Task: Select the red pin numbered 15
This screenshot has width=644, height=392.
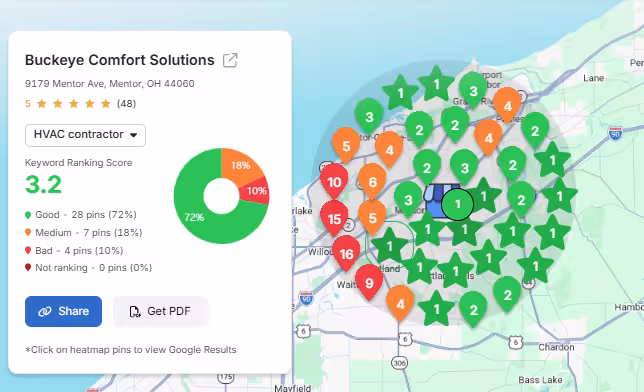Action: tap(334, 218)
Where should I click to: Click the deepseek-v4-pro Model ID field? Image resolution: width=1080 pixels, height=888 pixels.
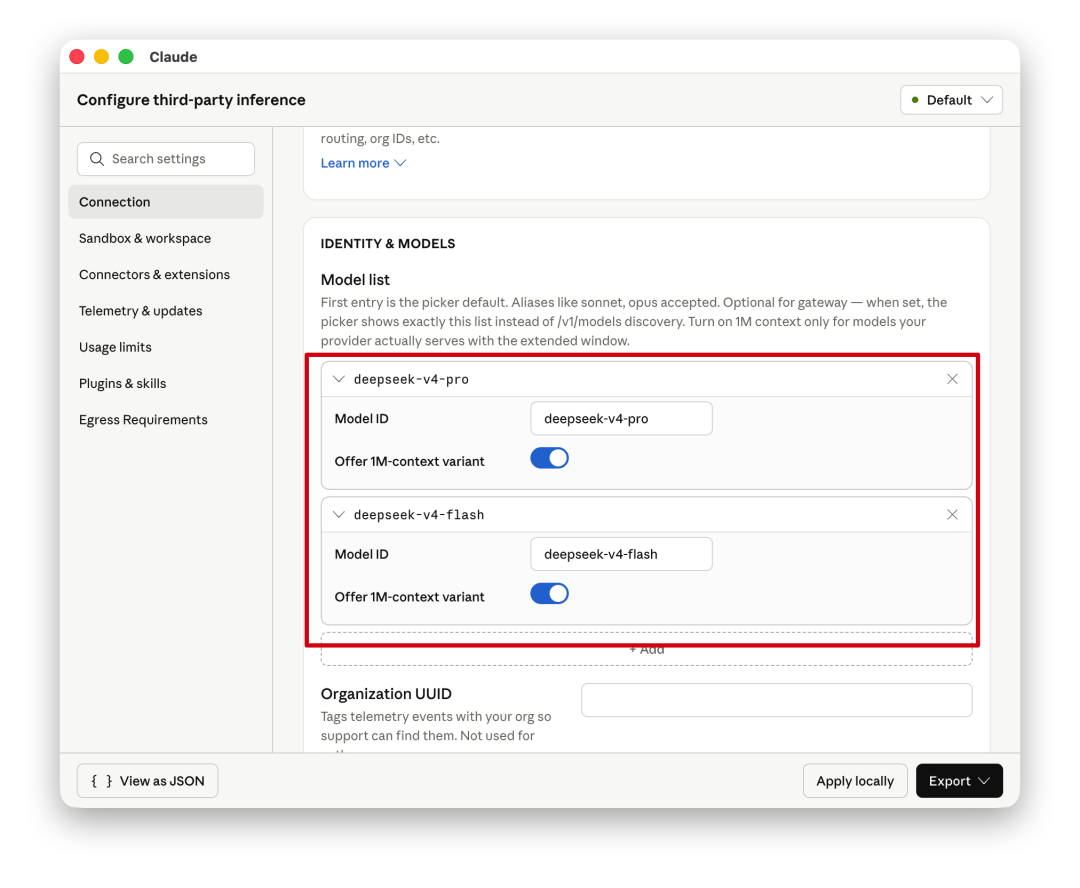[x=621, y=419]
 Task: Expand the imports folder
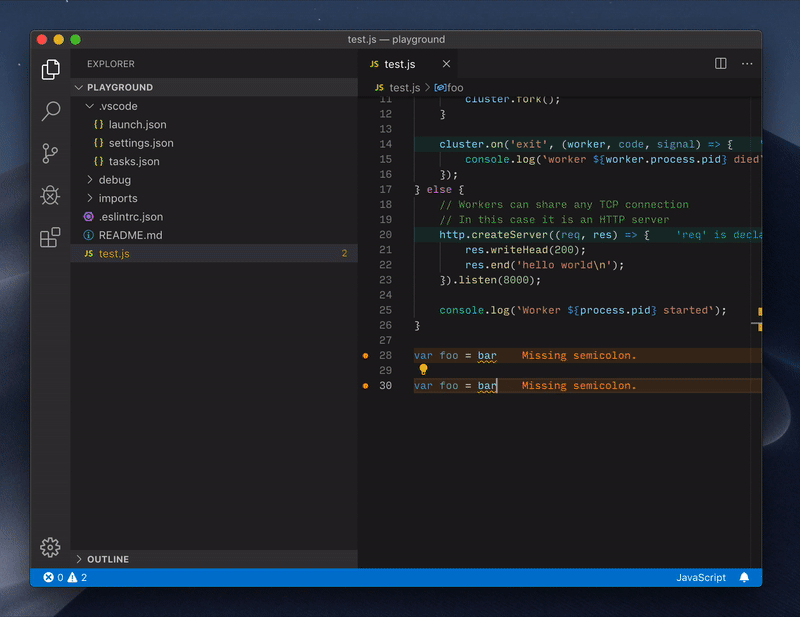(117, 198)
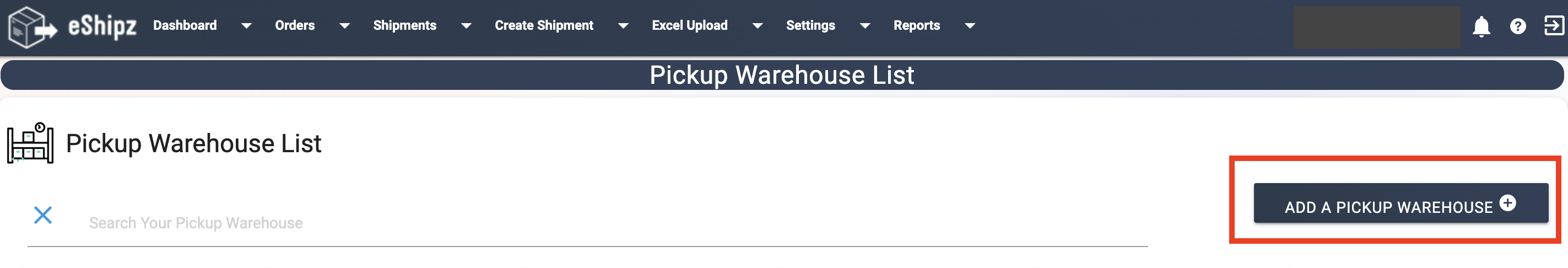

| What you have to do |
Each entry above must come back exactly as written. Drop the images.

| Result for this task |
Task: Select the red pin numbered 15
This screenshot has width=644, height=392.
Action: tap(334, 218)
Where should I click to: Click the deepseek-v4-pro Model ID field? Image resolution: width=1080 pixels, height=888 pixels.
[x=621, y=419]
 Task: Expand the imports folder
(117, 198)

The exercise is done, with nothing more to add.